I agree. Also I'm not a big fan of twitter as a means of communication for conversational type events but it's all we're going to get at this point in time. We should also consider that the arguments while the jury isn't present cannot be shared, so what the judge has allowed to be presented and what not is unknown.

I also wonder if the media has been cautioned to limit its typical coverage that is often far more colourful and opinionated, so as not to risk a mistrial considering the jury is not sequestered. After the verdict, I expect the course of events will all become much clearer.

But I have a question for those who are dissatisfied with the present performance of the Prosecution according to what has been shared by the media to date......do you think the trial will result in a Not Guilty Verdict?
 
I'm 100% there will be a guilty verdict for three counts of first degree murder, regardless of the order the evidence is presented in. The photographic circumstantial evidence in this case will be more than enough.
 
When disclosure is known well before trial, and DG knows he is going down, why the spectacle of a trial? Seems to be drama for sake of drama.
 
When disclosure is known well before trial, and DG knows he is going down, why the spectacle of a trial? Seems to be drama for sake of drama.

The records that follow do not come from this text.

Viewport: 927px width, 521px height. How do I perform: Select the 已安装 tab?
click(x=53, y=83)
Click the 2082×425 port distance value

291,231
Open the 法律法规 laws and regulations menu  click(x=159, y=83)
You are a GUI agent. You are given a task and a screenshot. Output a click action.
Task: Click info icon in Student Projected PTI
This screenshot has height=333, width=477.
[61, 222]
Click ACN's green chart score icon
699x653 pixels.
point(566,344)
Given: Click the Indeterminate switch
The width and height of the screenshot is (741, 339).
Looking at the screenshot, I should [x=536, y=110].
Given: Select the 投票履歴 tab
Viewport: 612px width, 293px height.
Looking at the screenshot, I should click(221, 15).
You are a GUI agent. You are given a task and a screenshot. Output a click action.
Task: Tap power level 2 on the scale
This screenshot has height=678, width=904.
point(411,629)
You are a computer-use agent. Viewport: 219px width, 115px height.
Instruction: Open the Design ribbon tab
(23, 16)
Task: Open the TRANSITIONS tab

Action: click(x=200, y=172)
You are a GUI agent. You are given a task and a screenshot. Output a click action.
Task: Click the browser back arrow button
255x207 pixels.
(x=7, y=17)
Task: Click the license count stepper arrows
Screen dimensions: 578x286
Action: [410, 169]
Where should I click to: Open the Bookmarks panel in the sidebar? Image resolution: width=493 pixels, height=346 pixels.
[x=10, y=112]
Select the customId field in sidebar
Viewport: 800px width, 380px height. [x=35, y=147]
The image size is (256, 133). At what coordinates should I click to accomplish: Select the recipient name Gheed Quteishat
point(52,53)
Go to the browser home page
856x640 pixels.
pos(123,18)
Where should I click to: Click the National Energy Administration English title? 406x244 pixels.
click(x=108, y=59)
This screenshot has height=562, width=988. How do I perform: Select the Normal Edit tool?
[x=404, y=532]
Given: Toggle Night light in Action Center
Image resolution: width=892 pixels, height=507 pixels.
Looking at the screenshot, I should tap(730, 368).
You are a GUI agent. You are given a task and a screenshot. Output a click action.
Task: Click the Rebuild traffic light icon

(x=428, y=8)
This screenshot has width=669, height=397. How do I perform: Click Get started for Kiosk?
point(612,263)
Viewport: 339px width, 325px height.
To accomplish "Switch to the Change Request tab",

I personally believe it is simply to put the family he held a grudge against for years through more torture. Seeing what he researched and items he purchased he wanted just that. Torture. This is just another way he can carry that out a little longer. He is a sick twisted individual. The positive in this is he will rot for the rest of his life with a guilty verdict (I don't believe either it will take jury long once sequestered to render a verdict). He is the one in the end who will suffer for years for what he did. After trial the family can hopefully find some sort of closure and try to move on with their lives.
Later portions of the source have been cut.